[START OF Stored data]

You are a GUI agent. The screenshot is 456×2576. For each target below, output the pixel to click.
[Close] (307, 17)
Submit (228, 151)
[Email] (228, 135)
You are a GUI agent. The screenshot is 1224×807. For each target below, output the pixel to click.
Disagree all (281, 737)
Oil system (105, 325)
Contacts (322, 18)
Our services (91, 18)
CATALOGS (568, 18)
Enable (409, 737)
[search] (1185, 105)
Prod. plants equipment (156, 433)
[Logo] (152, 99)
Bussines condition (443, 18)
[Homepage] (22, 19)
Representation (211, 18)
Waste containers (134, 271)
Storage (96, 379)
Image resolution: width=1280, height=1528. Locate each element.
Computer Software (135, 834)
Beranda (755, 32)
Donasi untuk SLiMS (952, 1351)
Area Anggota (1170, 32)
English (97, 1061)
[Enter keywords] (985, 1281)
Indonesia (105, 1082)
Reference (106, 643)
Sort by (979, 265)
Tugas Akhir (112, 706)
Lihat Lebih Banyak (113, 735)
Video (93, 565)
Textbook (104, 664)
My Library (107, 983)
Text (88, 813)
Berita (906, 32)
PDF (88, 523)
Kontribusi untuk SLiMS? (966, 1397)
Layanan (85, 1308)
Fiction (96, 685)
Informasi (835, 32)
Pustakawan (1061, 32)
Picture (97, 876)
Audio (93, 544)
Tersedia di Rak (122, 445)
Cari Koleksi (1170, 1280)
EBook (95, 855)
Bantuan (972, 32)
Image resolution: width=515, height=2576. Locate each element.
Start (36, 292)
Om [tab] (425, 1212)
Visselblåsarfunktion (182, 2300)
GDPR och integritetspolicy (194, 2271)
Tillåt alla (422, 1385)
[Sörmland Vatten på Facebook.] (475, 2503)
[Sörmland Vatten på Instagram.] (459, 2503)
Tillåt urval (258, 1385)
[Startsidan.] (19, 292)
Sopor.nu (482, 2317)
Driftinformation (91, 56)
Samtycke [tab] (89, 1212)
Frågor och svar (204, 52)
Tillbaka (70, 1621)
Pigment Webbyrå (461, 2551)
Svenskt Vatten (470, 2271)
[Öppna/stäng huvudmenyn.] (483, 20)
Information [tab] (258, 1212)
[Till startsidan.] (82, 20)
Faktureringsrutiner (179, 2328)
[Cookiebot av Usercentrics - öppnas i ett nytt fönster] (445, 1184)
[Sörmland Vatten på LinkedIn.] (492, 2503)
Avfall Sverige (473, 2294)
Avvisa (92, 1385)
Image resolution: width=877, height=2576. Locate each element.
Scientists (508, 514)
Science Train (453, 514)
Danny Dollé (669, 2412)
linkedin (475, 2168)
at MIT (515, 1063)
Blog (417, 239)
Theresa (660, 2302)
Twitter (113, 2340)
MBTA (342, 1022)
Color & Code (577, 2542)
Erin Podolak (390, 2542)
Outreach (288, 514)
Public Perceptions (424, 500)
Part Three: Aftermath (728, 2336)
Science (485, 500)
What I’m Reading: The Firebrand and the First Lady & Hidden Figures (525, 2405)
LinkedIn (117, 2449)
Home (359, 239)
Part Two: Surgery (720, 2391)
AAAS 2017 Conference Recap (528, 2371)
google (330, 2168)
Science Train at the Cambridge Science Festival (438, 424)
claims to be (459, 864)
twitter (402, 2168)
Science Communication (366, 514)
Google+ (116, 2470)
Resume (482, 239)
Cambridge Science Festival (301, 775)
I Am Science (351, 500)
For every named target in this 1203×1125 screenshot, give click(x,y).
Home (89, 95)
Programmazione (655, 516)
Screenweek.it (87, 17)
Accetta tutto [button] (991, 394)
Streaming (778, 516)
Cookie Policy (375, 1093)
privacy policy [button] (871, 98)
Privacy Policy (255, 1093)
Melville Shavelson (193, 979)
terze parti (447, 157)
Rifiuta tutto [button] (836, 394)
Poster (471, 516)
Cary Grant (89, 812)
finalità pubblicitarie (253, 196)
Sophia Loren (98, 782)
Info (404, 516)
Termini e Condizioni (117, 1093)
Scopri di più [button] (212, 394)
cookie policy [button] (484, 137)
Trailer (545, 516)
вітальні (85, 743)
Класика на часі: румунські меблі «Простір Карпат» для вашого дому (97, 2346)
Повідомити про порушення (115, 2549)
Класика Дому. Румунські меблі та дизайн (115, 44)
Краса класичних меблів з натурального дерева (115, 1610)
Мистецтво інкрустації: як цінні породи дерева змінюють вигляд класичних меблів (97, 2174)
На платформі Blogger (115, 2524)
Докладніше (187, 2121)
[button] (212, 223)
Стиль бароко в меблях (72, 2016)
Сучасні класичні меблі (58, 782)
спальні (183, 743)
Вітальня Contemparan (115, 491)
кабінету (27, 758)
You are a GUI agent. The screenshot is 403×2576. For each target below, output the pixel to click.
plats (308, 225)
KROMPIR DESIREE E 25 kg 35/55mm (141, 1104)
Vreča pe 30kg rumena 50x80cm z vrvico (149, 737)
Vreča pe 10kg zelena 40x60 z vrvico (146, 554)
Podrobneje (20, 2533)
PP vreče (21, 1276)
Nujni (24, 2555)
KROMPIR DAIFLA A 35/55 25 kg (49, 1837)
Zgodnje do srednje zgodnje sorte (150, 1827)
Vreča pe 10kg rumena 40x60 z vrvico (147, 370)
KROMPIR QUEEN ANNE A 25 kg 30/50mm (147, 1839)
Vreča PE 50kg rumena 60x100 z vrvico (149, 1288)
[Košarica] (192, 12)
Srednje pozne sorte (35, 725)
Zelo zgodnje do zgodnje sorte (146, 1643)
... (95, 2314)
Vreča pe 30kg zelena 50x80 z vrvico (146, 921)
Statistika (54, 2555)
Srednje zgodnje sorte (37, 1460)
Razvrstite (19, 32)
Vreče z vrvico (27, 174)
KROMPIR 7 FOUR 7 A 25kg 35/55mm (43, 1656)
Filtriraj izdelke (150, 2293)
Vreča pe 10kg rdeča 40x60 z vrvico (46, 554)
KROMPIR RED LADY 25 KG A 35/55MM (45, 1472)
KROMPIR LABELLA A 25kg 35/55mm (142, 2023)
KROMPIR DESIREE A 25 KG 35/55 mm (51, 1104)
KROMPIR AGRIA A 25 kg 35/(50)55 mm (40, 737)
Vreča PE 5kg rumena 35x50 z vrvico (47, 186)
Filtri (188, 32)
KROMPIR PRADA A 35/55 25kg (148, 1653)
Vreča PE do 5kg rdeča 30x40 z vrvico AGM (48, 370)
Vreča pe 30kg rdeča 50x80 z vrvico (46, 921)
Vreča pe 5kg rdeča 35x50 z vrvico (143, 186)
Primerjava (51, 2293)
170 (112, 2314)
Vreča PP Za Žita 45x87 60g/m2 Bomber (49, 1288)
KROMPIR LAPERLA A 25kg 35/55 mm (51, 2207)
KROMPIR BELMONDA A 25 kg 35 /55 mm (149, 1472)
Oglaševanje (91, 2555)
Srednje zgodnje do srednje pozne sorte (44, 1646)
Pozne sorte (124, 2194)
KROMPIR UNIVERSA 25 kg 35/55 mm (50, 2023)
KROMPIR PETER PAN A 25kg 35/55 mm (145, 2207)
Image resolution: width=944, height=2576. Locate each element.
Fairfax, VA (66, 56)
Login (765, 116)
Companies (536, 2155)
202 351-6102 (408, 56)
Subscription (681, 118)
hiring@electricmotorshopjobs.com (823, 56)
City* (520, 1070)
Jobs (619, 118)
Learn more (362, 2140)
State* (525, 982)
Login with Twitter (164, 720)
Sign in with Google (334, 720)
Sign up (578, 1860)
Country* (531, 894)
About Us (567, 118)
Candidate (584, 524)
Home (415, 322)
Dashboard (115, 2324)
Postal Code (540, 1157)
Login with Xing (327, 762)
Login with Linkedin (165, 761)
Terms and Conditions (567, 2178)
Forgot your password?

[END OF Stored data]

» **Exercise aim**
In the part of the data that opens with the first line and closes with the line containing "PDF (88, 523)", substitute "web agent" for every "GUI agent" and reproduce those lines with everything else unchanged.

» **Result of the exercise**
You are a web agent. The screenshot is 456×2576. For each target below, output the pixel to click.
[Close] (307, 17)
Submit (228, 151)
[Email] (228, 135)
You are a web agent. The screenshot is 1224×807. For each target below, output the pixel to click.
Disagree all (281, 737)
Oil system (105, 325)
Contacts (322, 18)
Our services (91, 18)
CATALOGS (568, 18)
Enable (409, 737)
[search] (1185, 105)
Prod. plants equipment (156, 433)
[Logo] (152, 99)
Bussines condition (443, 18)
[Homepage] (22, 19)
Representation (211, 18)
Waste containers (134, 271)
Storage (96, 379)
Image resolution: width=1280, height=1528. Locate each element.
Computer Software (135, 834)
Beranda (755, 32)
Donasi untuk SLiMS (952, 1351)
Area Anggota (1170, 32)
English (97, 1061)
[Enter keywords] (985, 1281)
Indonesia (105, 1082)
Reference (106, 643)
Sort by (979, 265)
Tugas Akhir (112, 706)
Lihat Lebih Banyak (113, 735)
Video (93, 565)
Textbook (104, 664)
My Library (107, 983)
Text (88, 813)
Berita (906, 32)
PDF (88, 523)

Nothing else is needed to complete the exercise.